Si bien gran parte de él fue una exageración de relaciones públicas, la representación de Andrews como un prodigio musical extraordinario resonó profundamente en el público británico de la posguerra. La devastación de la guerra proyectó una sombra alargada, y había una aguda sensación de que se necesitaba un rejuvenecimiento social colectivo para restablecer el bienestar nacional.

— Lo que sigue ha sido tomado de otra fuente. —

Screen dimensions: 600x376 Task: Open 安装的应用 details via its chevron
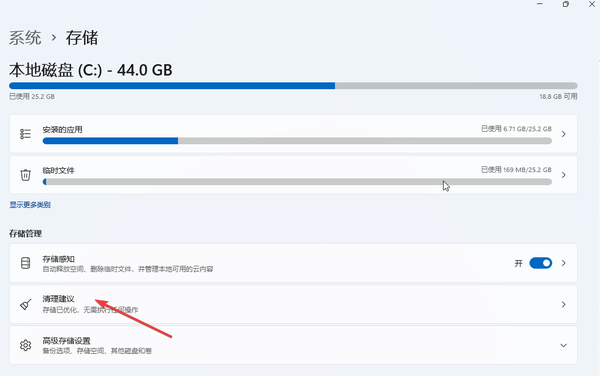pyautogui.click(x=563, y=134)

La figura del niño fue fundamental en la retórica de la reconstrucción británica de la posguerra. Desde los llamados políticos para ampliar el bienestar infantil hasta el auge del consumismo orientado a la familia de la época, las imágenes de los niños saturaron el panorama cultural, sirviendo como un pararrayos tanto para las ansiedades como para las esperanzas sociales.

Un mito popular incluso rastreaba su prodigioso talento hasta el corazón mismo del Blitz. Como una escena de un melodrama que levanta la moral, la historia afirmaba que el joven Andrews estaba acurrucado una noche con familiares y amigos en un refugio antiaéreo de Beckenham. En medio de un canto comunal, una poderosa voz se materializó repentinamente de su diminuto cuerpo, asombrando a todos en un deleite silencioso.

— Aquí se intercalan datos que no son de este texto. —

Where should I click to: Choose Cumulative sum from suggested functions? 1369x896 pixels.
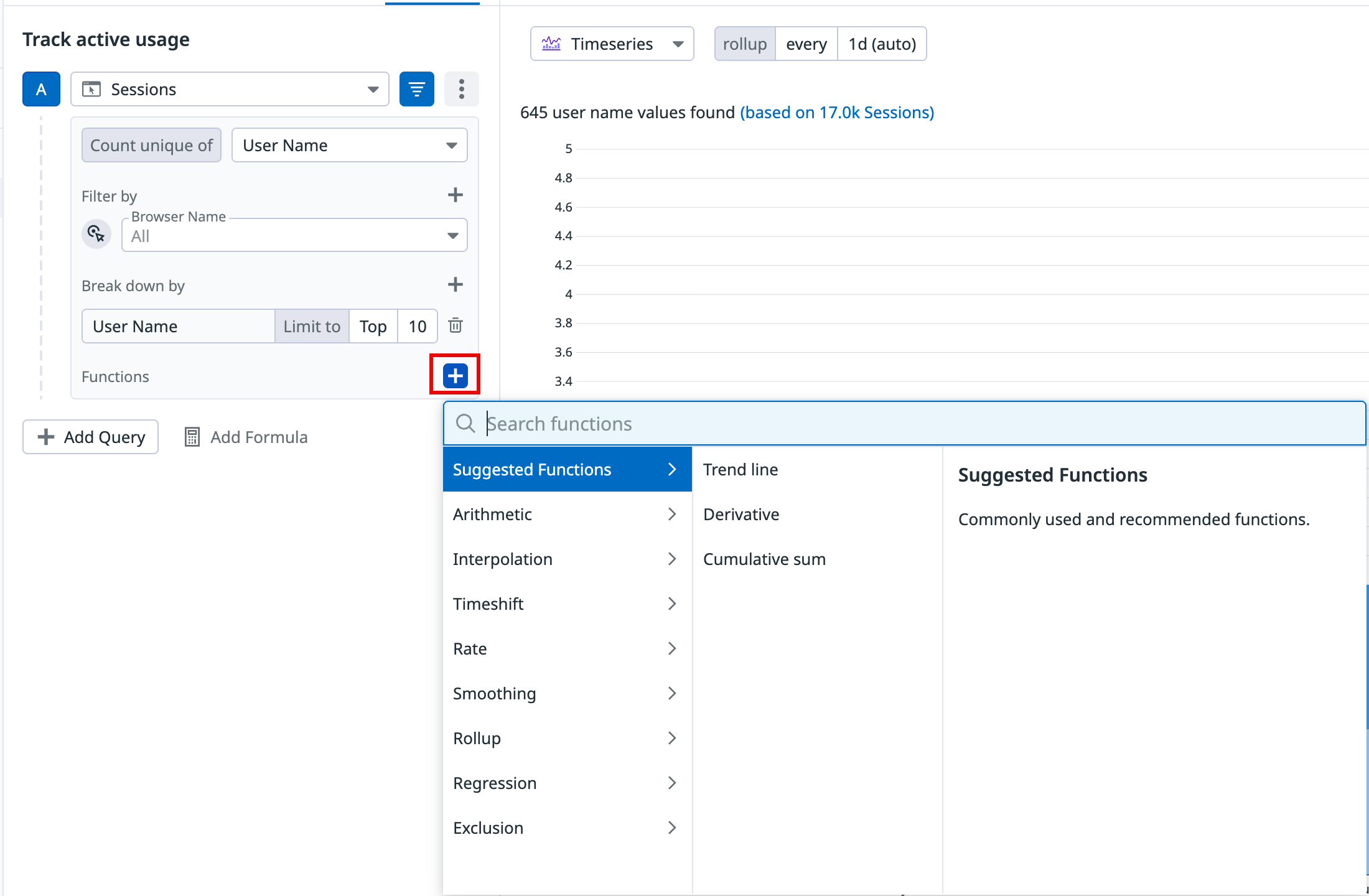(x=764, y=559)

Una de las alineaciones más destacadas del estrellato juvenil de Andrews con un discurso del nacionalismo británico de la posguerra se produjo con su aparición en el Royal Command Variety Performance de 1948.

Apareciendo solo dos semanas después de cumplir 13 años, Andrews fue la artista más joven en participar en el evento anual. Generó una considerable cobertura mediática y otro gran apodo: “cantante de mando con coletas”.

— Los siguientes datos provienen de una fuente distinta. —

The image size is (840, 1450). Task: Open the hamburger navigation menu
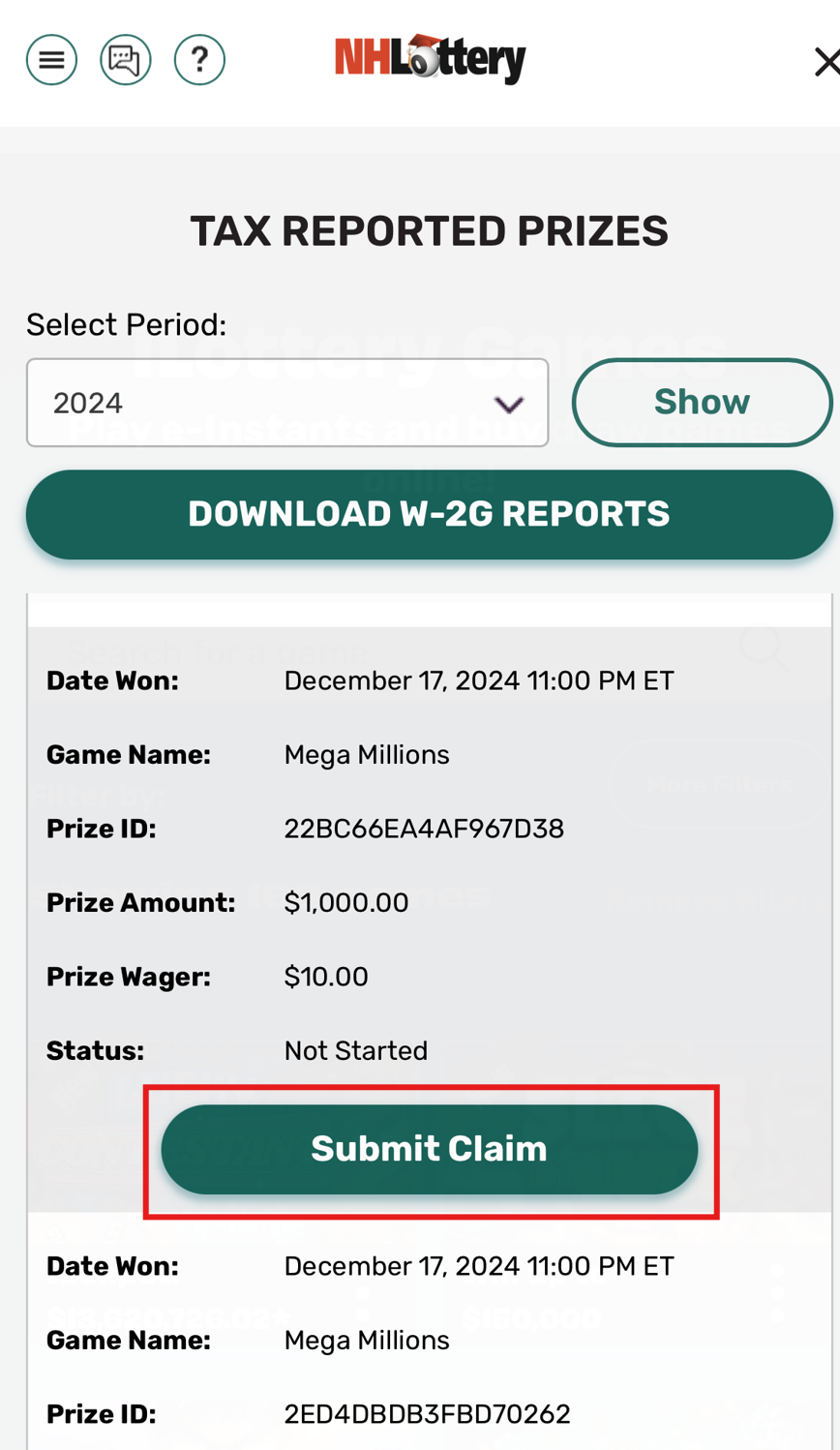50,58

Andrews realizó una presentación en solitario en el evento y también se le encomendó dirigir el himno nacional al final.

Gran parte de su repertorio inicial fue marcadamente británico, extraído del canon clásico inglés y completado con canciones populares tradicionales.

Los informes de prensa enfatizaron que, a pesar de todo su notable talento, “nuestra Julie” seguía siendo una típica chica inglesa completamente virgen por la fama. En las imágenes que la acompañan aparecería en escenarios idílicos de la infancia clásica inglesa: jugando con muñecas, andando en bicicleta, haciendo los deberes.

En otros lugares, los comentarios estaban plagados de especulaciones sobre las perspectivas de Andrews como “la próxima Adelina Patti” o “la futura Lily Pons”. La mezcla de nostalgia y esperanza ayudó a que el joven Andrews fuera una figura tranquilizadora en el angustioso panorama de la Gran Bretaña de la posguerra.

Los pequeños prodigios no pueden permanecer pequeños para siempre. Ahí yace el problemático problema de muchas estrellas infantiles, condenadas por la biología a perder su principal derecho a la fama.

En el caso de Andrews, pudo hacer la transición exitosa al estrellato adulto, e incluso a una mayor fama, al trasladar el registro profesional y del país al teatro estadounidense y al cine musical.

Aún así, los temas de elevación terapéutica que definieron su estrellato infantil temprano seguirían a Julie Andrews cuando se graduó para convertirse en la niñera cantante favorita del mundo.

Brett Farmer, profesor de Cine, Medios y Comunicación, Universidad de Deakin

Este artículo se vuelve a publicar de The Conversation bajo una licencia Creative Commons.